Я вытянул, сидя в кресле, ноги.
– Ну да, вспомнил. С Хартмутом ты переходила от серебряного к золотому. Радостный был день. Так могу я здесь что-нибудь сделать?
– Не смеши меня, племянник. Сиди где сидишь. Выпей бокал вина – что это у нас тут? – десертное. Вот. И рольмопс возьми. Что ты им даришь?
– Детям? Как обычно, наличные. Каждому своя сумма – строго по возрасту.
– Ты им всегда слишком много даешь, племянник. Испортишь детей.
– Я вот подумал, дорогая, что если десятый будет мальчиком, то у тебя могут возникнуть некоторые затруднения, – сказал я (такие дети автоматически получают имя Адольф и того же крестного, что у первенца). – Ты обзаведешься двумя Адольфами.
– Не страшно. Мы уже прозвали Адольфа – «Кронци». На всякий случай.
– Очень разумно. Кстати, извини, что я назвал Руди – «Руди». То есть извини, что я назвал Хельмута – «Руди».

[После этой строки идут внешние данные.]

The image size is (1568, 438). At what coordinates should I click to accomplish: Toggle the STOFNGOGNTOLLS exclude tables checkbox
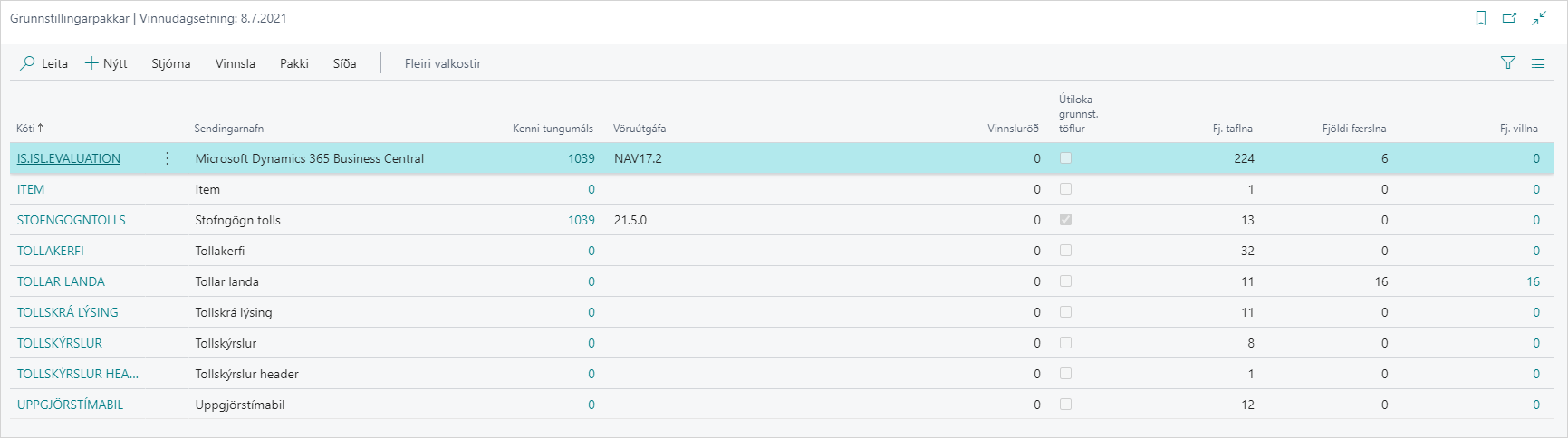(x=1065, y=220)
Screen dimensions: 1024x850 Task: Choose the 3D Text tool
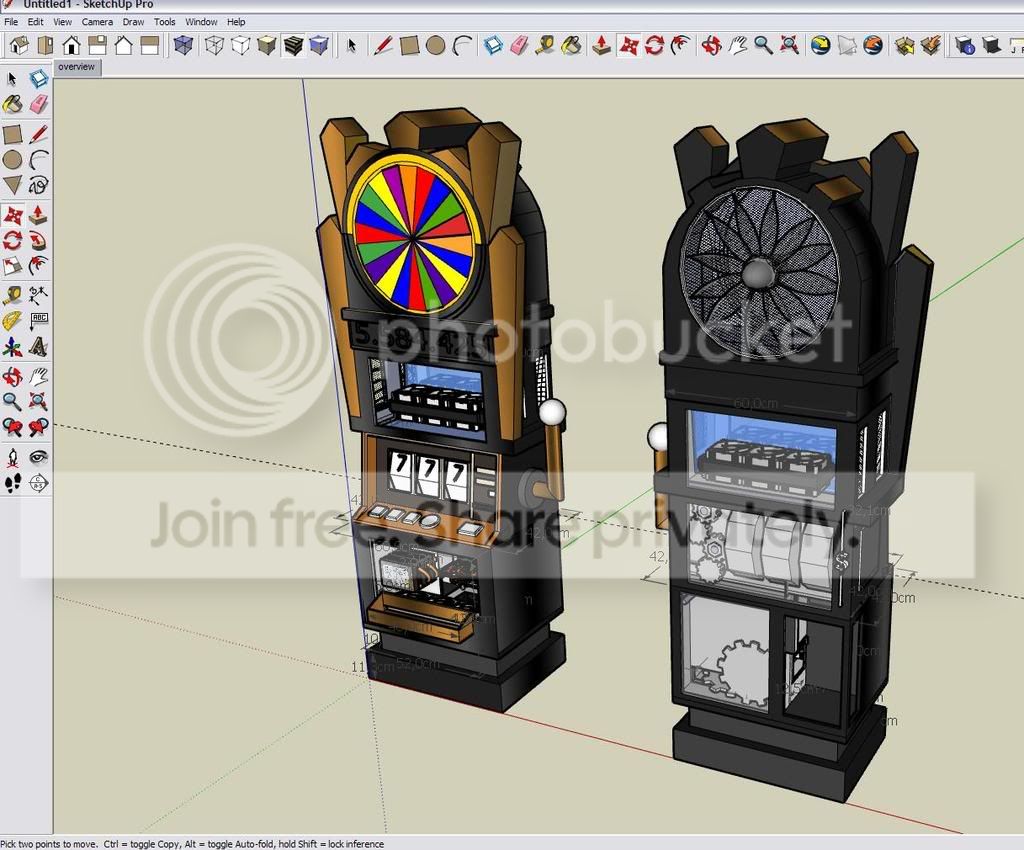click(x=39, y=347)
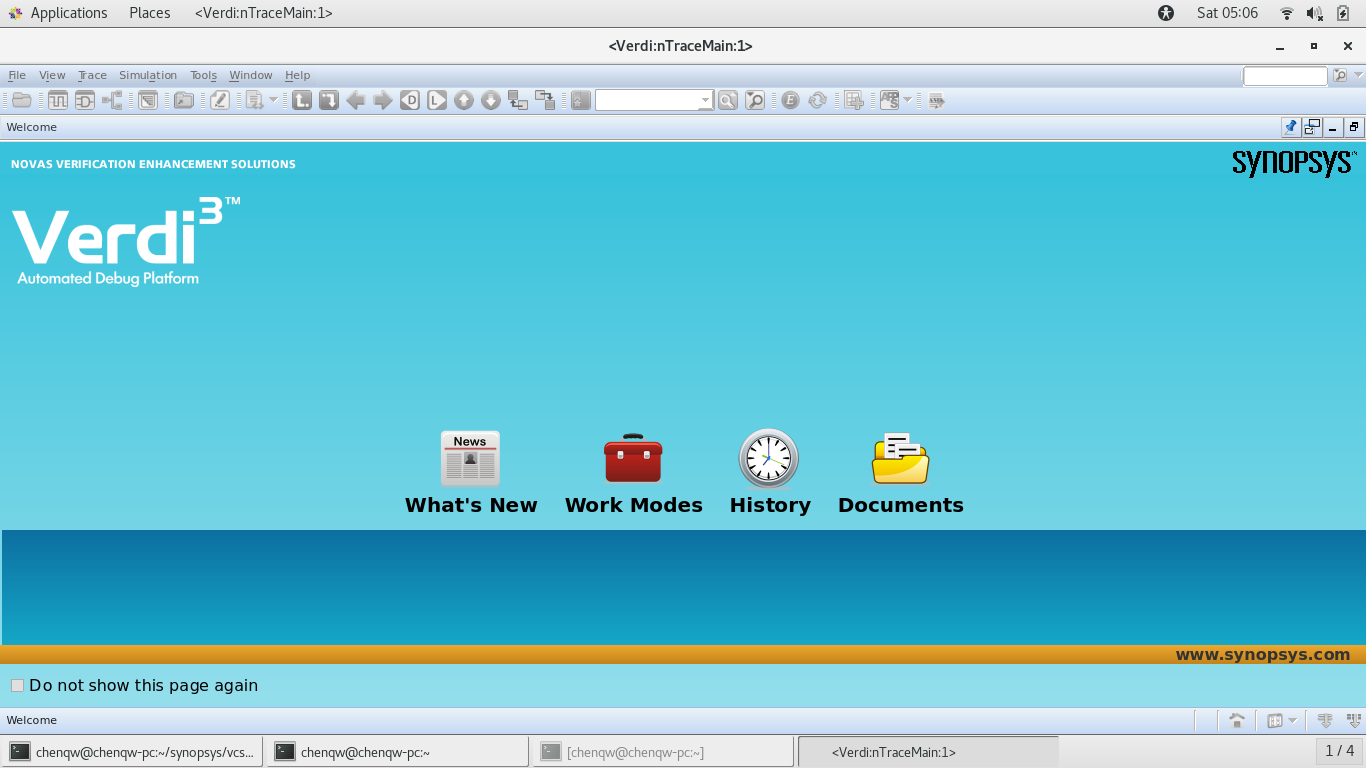Open the search field dropdown arrow

pos(705,100)
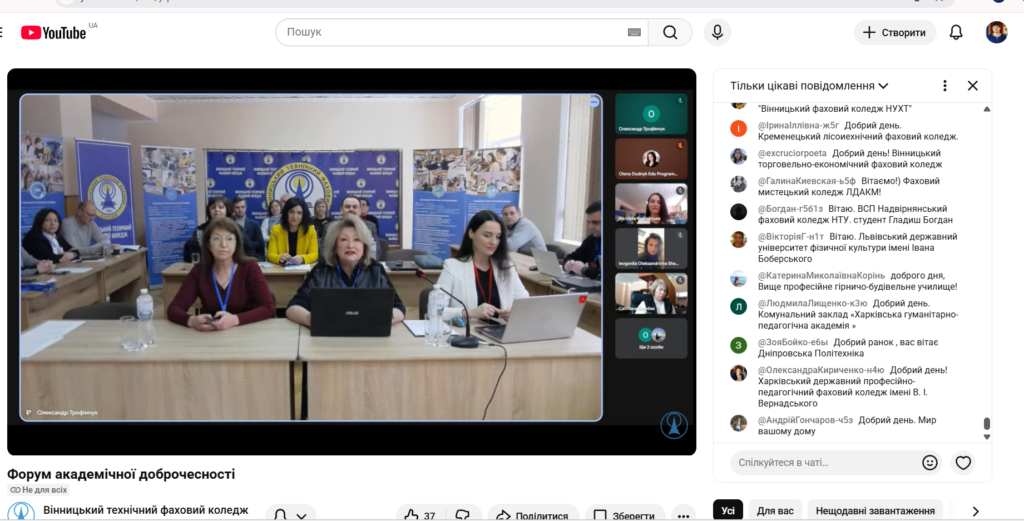Go to YouTube home via logo
1024x521 pixels.
54,32

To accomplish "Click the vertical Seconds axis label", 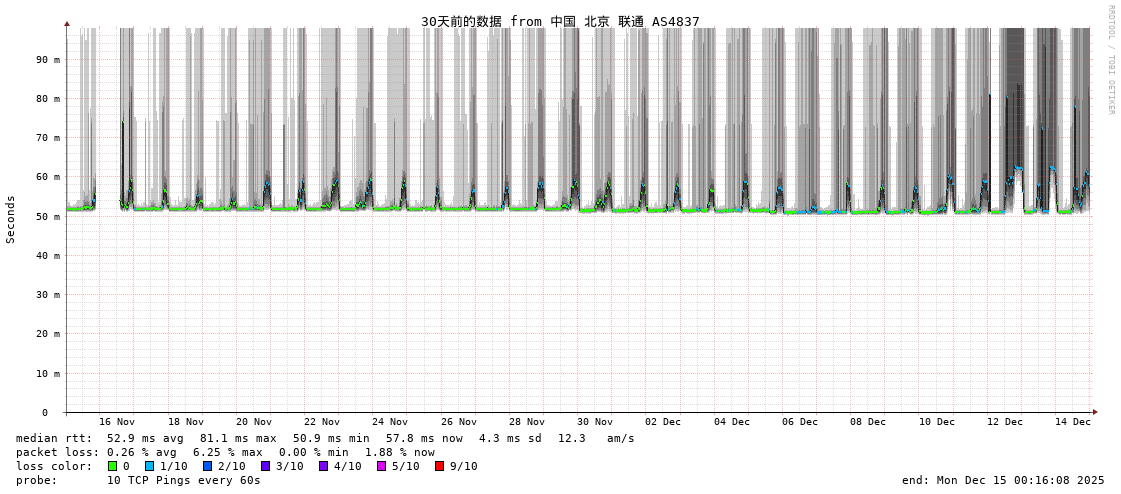I will click(11, 219).
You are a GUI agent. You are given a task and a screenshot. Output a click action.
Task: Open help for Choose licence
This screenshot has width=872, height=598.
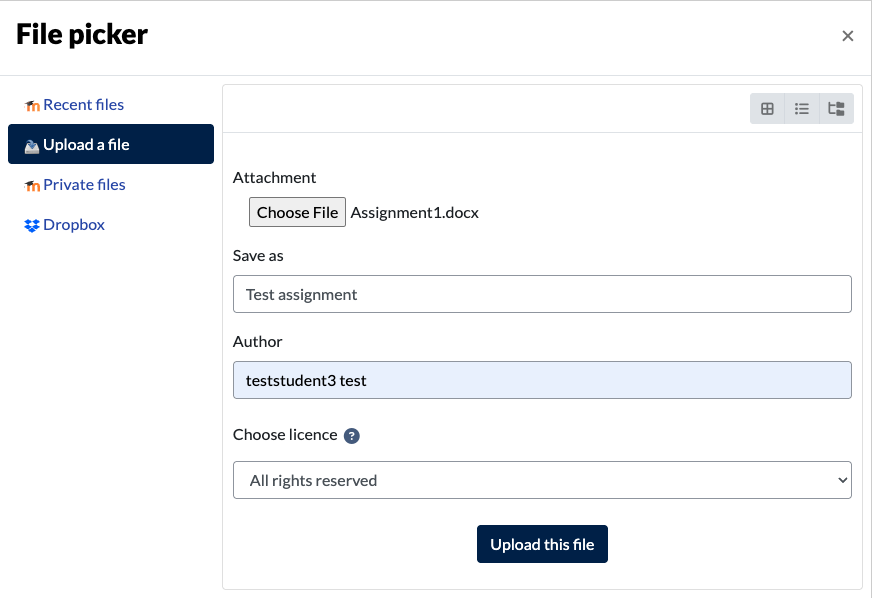tap(351, 436)
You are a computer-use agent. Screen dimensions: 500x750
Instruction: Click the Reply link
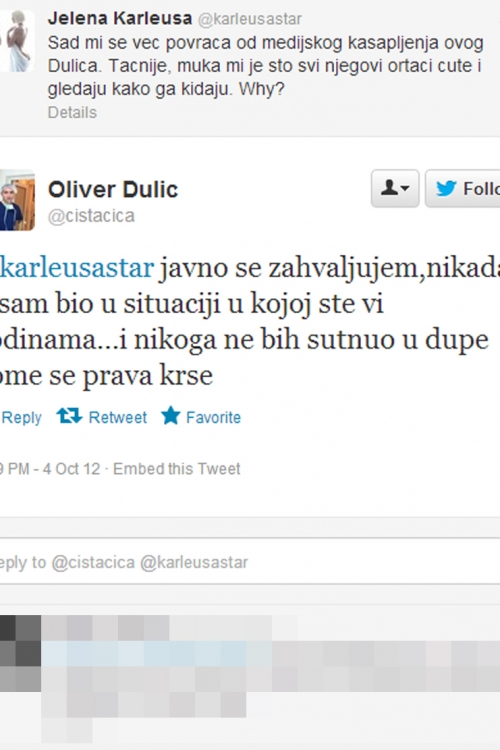21,418
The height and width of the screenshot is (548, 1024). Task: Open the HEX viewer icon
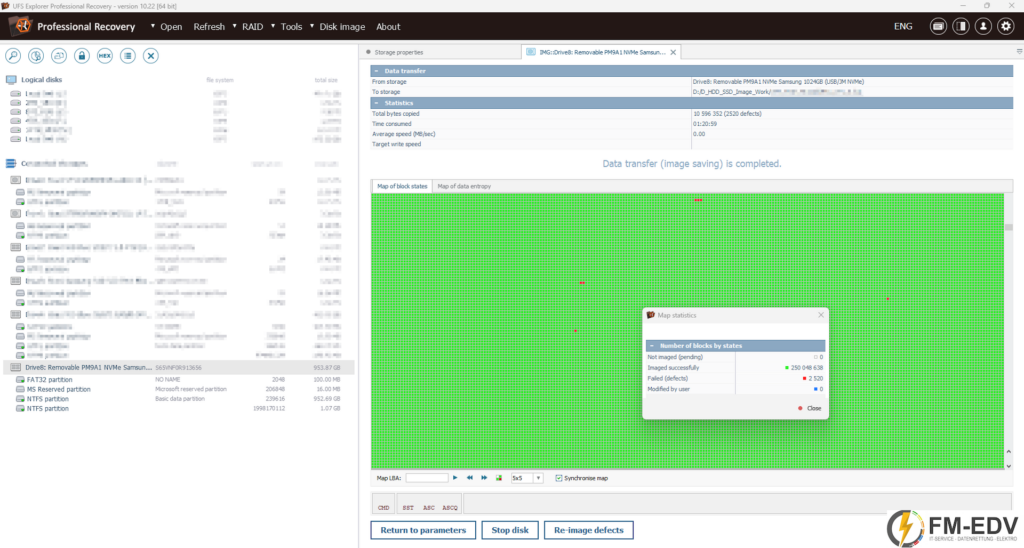(104, 56)
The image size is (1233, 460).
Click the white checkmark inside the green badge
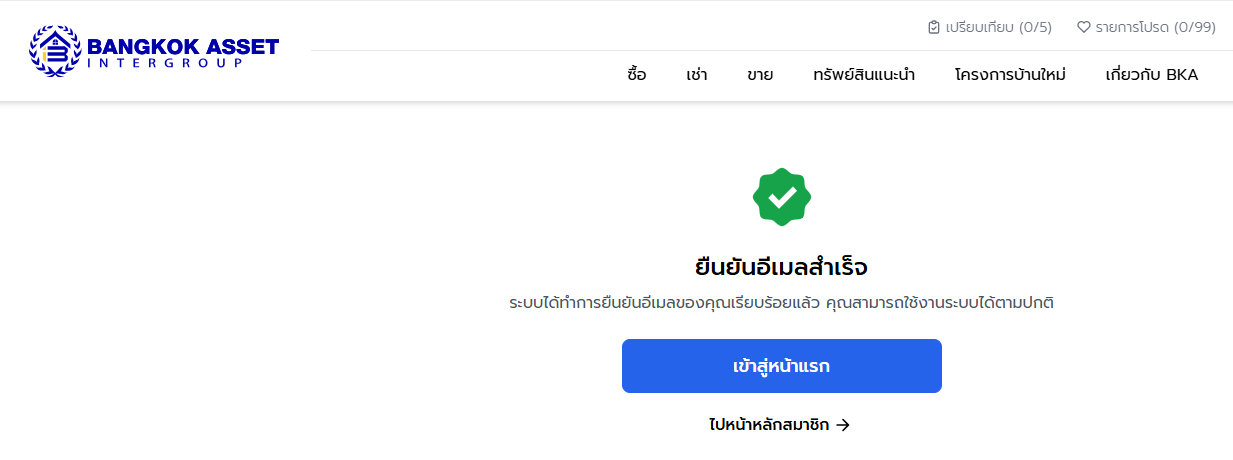click(x=782, y=197)
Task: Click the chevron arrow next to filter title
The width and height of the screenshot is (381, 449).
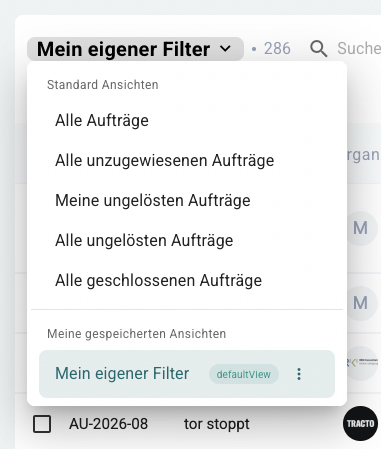Action: tap(225, 49)

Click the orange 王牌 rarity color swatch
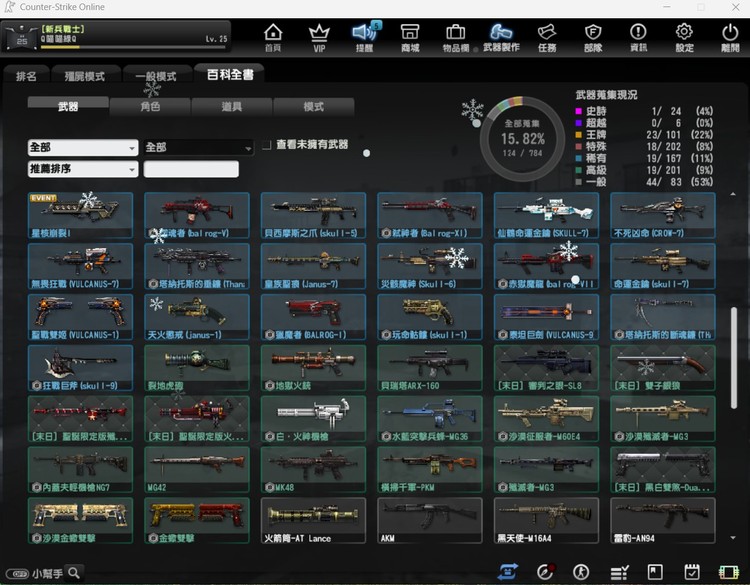pyautogui.click(x=578, y=134)
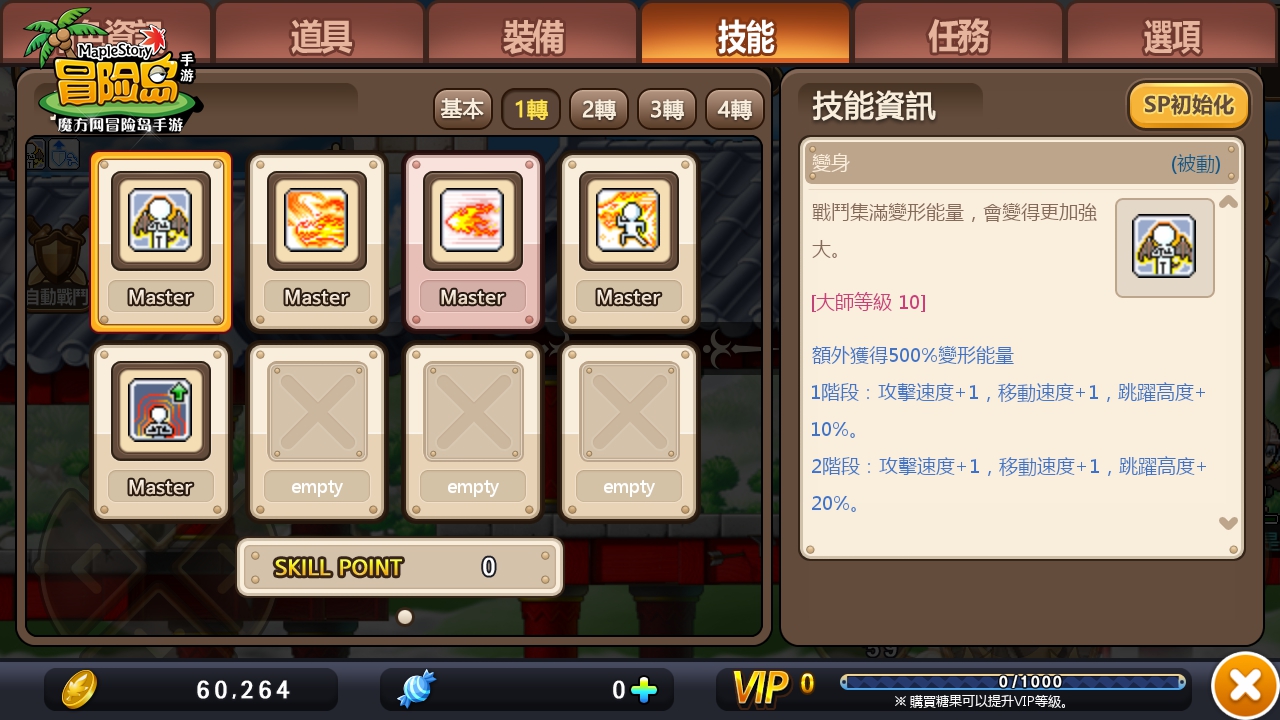Select the flame burst skill icon

pos(316,220)
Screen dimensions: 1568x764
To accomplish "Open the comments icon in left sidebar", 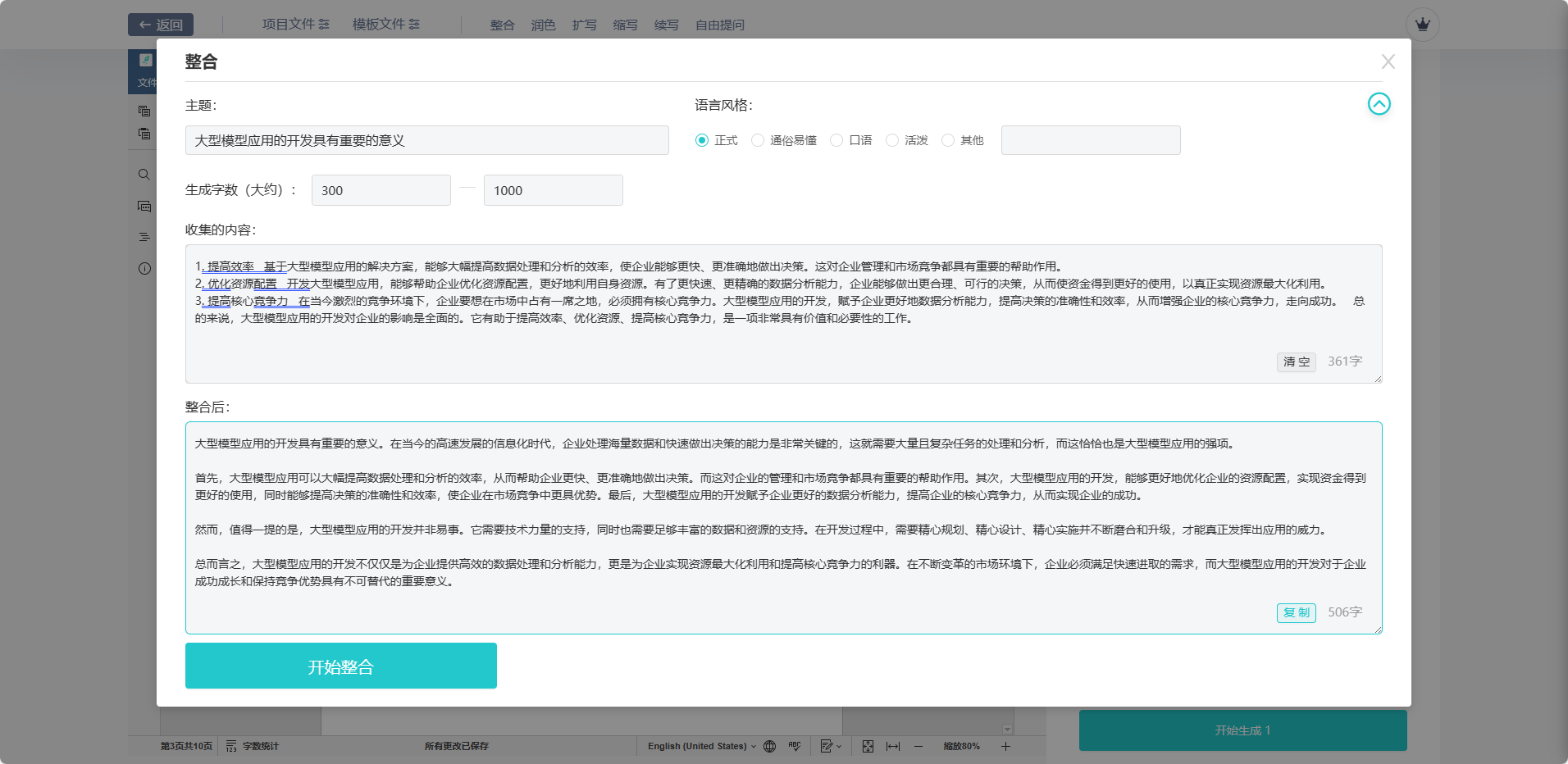I will (144, 206).
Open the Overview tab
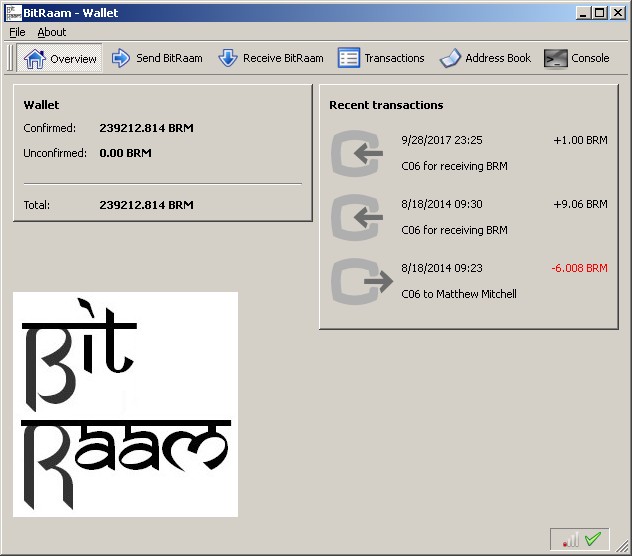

Имя Руди сменили судебным порядком после того, как Рудольф Гесс, известный гипнотизер и ясновидящий (и третий человек в Рейхе), в мае 1941-го в одиночку улетел в Шотландию, намереваясь провести переговоры о мире с человеком, о котором он только и знал, что того зовут «герцогом Гамильтоном».
– Да чего тут извинять, – ответила Герда, – я и сама его то и дело Руди называю. Я хочу сказать, Хельмута называю Руди. Да, и запомни: не называй Ильзу Ильзой. Она теперь Эйке. Ее же в честь фрау Гесс назвали. Вот мы ее и переименовали в Эйке.
Накрыв стол на семерых и прикатив два высоких детских стульчика, тетя Герда принялась рассказывать смешные истории о своей домашней прислуге – о гувернантке (ужасно рассеянной), садовнике (большом лукавце), горничной (неряхе) и няньке (вороватой). А затем замолчала, о чем-то задумавшись.
– Не должны они все быть живыми, – наконец сказала она. – Мертвые тоже считаются.